The core standards implemented throughout the country are replacing classic authors with modern authors, multicultural authors, and “informational texts,” which are basically government forms. Moore said that the English standards of the core will replace the literature, diminish the amount read, and increase the amount of these informational texts.
“That’s the kind of stuff that’s going to replace Shakespeare, Melville, Jane Austen,” Moore said. “When I say replace, I’m assuming the schools are actually reading that, which is usually not the case anyway.”
The core also eliminates religious texts and authors, such as the Bible, Augustine, Milton, and John Winthrop.
“In my mind that’s not education,” Moore said. “It is, first of all, just silly. Secondly, it’s actually programming. The more you look into the standards and the things that they want taught, the more you can see that it is biased politically. In modern political terms, there is a deliberate undermining of the Founding Fathers and the Constitution.”
In his book, Moore looks into how the core effects literature in schools, and how it is taught.
“The book goes into all of the assumptions and what the Common Core is trying to do,” Moore said. “It goes into the classroom and shows how they want lessons to be taught. They’re against liberal education, and they’re for doing all the most Mickey-Mouse things you could possibly imagine.”
Moore gave the example of a section of a textbook on Mary Shelley’s “Frankenstein.” Of the 17 pages covering the subject, not a single one contained actual excerpts from the book. Five and a half pages of a Saturday Night Live skit spoof off “Frankenstein” were included instead.
He also said that his strong opposition to the Common Core is not based on a conspiracy theory. It’s in the books. Moore would know. He has spent the last four months meticulously going through the standards and pouring through textbooks to see how lessons are actually being taught.
“You have to know what you’re looking for,” he said.
Throughout the writing process, which started for Moore back in early July, he learned many things.
“I learned how truly incompetent and yet polished the people who are in charge of progressive education really are. They’ve sold this, and they’ve sold it well,” Moore said. “The other thing I learned is how little people who have to make decisions about education actually know about education.”

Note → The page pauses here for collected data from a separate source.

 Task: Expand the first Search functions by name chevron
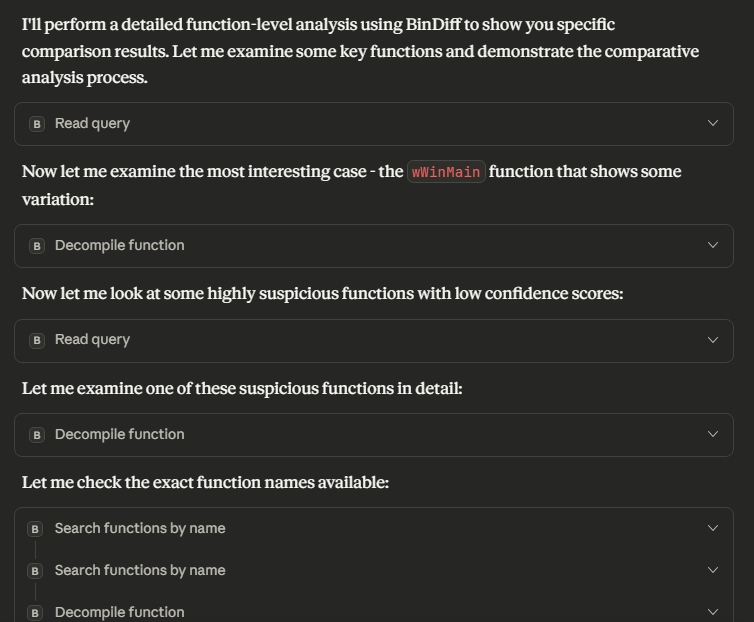click(x=712, y=529)
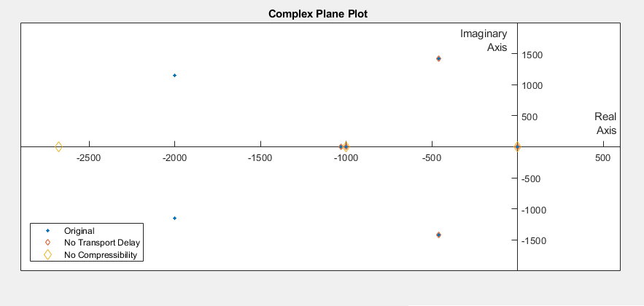The width and height of the screenshot is (644, 306).
Task: Select the lower-left blue Original data point
Action: click(x=174, y=219)
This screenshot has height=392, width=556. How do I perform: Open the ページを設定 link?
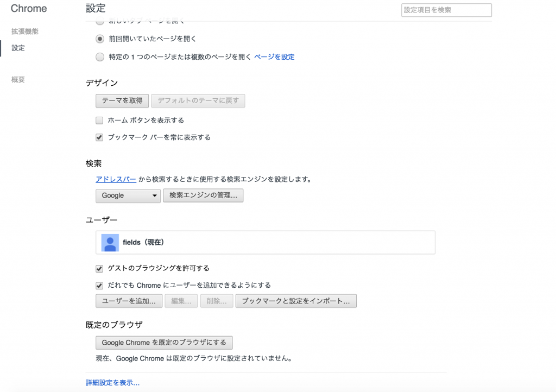pos(274,57)
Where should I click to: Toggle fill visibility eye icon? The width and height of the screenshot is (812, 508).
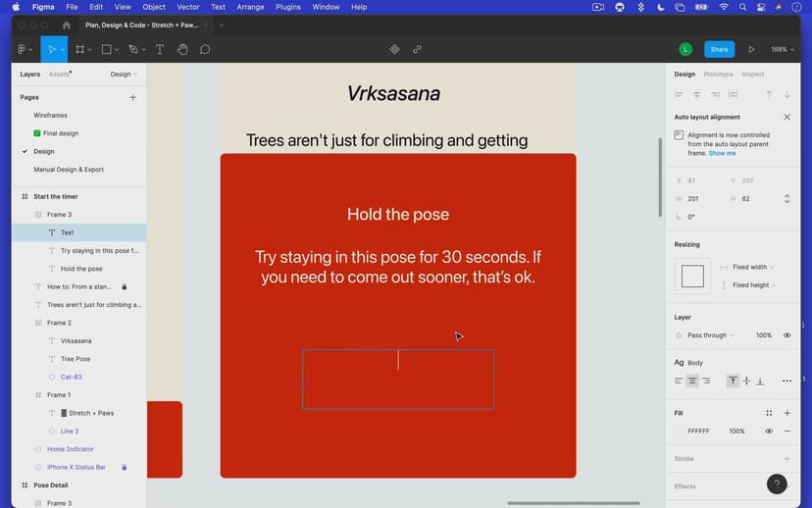pyautogui.click(x=769, y=432)
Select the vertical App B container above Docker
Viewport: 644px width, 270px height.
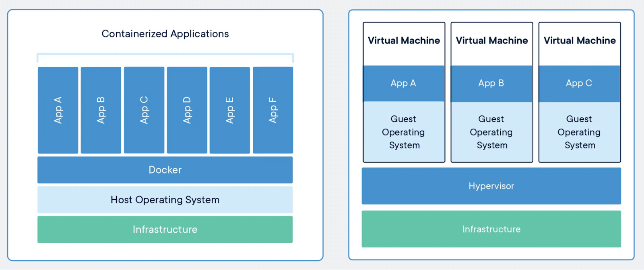[x=101, y=110]
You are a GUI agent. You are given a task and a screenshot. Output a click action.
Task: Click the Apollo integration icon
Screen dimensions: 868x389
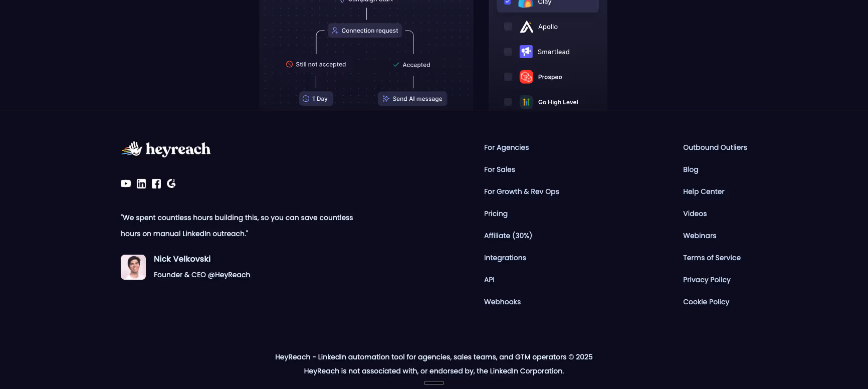pyautogui.click(x=526, y=27)
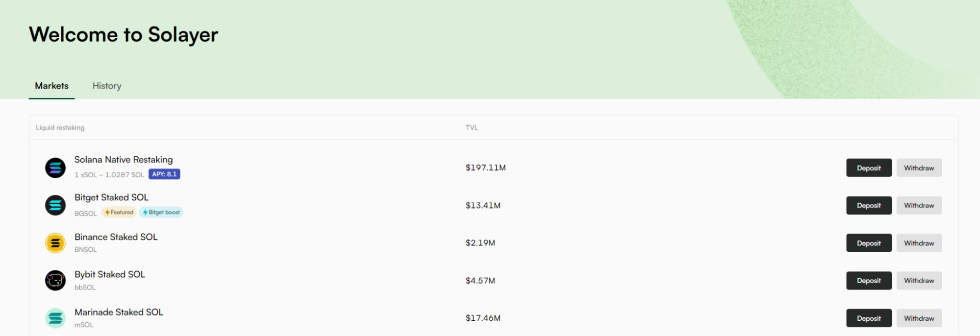Viewport: 980px width, 336px height.
Task: Click the Liquid restaking column header
Action: pyautogui.click(x=60, y=127)
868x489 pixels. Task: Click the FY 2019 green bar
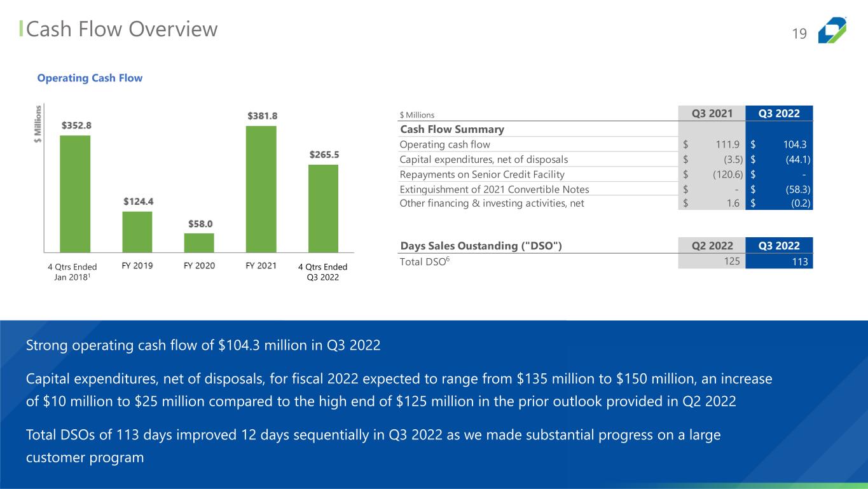coord(137,231)
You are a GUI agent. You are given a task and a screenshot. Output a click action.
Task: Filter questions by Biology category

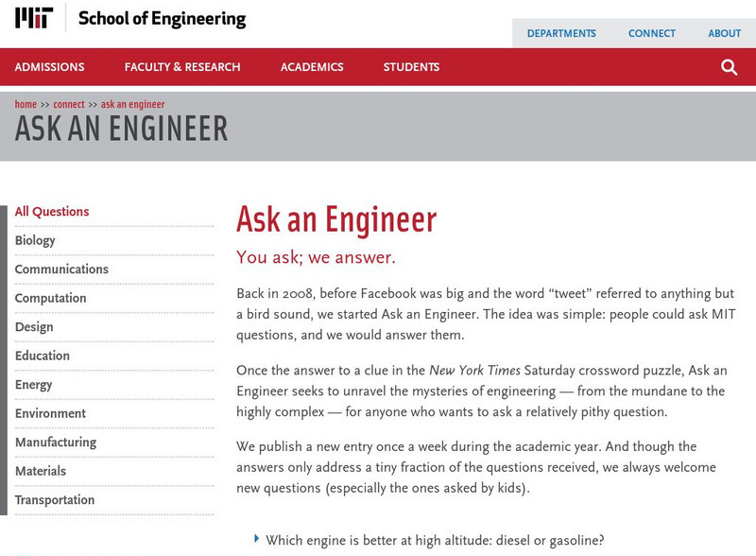click(35, 240)
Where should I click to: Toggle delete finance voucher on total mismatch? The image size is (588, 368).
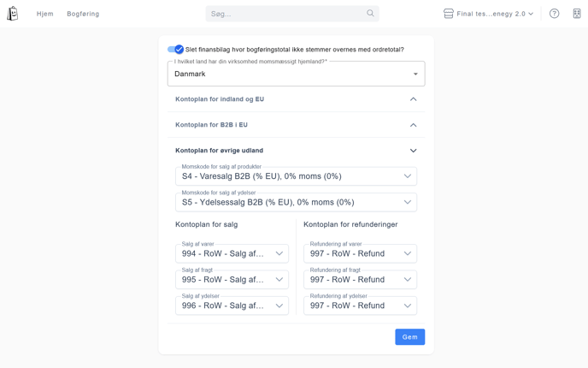[175, 50]
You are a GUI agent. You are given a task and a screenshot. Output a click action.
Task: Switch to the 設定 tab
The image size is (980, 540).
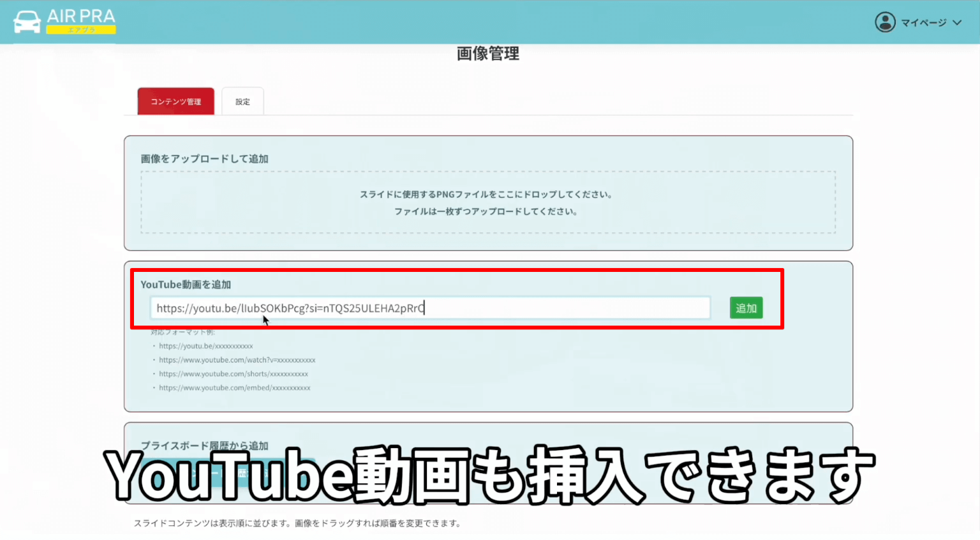coord(242,101)
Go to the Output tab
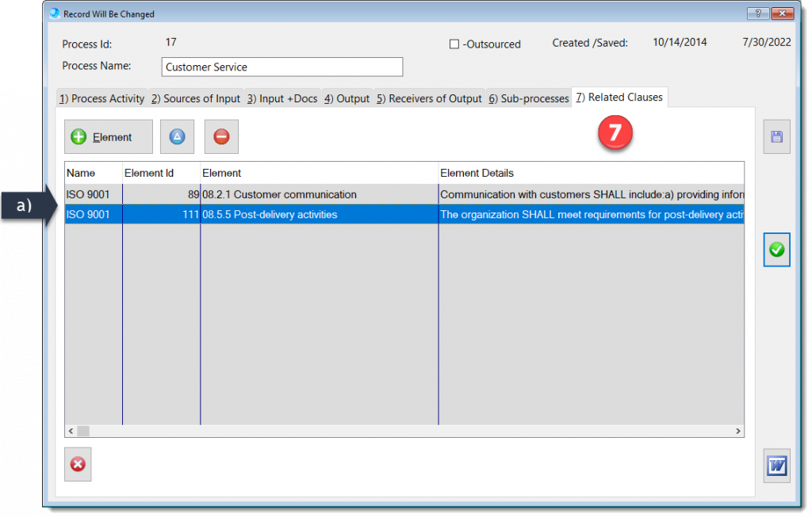The width and height of the screenshot is (812, 518). coord(347,99)
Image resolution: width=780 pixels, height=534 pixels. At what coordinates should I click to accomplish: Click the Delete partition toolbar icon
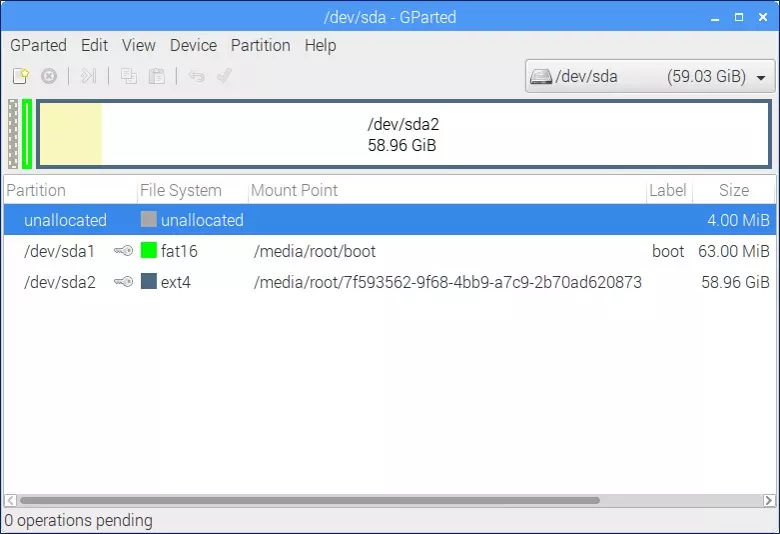48,76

Moore is also author of various articles, including the Wall Street Journal, the Washington Times, and the Claremont Review of Books. He also wrote a novel, “The Perfect Game,” which, Moore said, has a gradual readership. His new book will soon be available in the Hillsdale College Bookstore.
Moore further said that Hillsdale’s education offers the antidote to what is infecting the rest of the country.
“Hillsdale is offering a model of liberal education at the college level that is not tainted by progressivism,” Moore said.
He has spent a significant amount of time working with the K-12 education through the charter school initiative in Hillsdale, for which he is main adviser.
“Hillsdale is a place that people are looking to to try to have an answer for what this thing is,” he said. “I’m hoping that I am providing that answer.”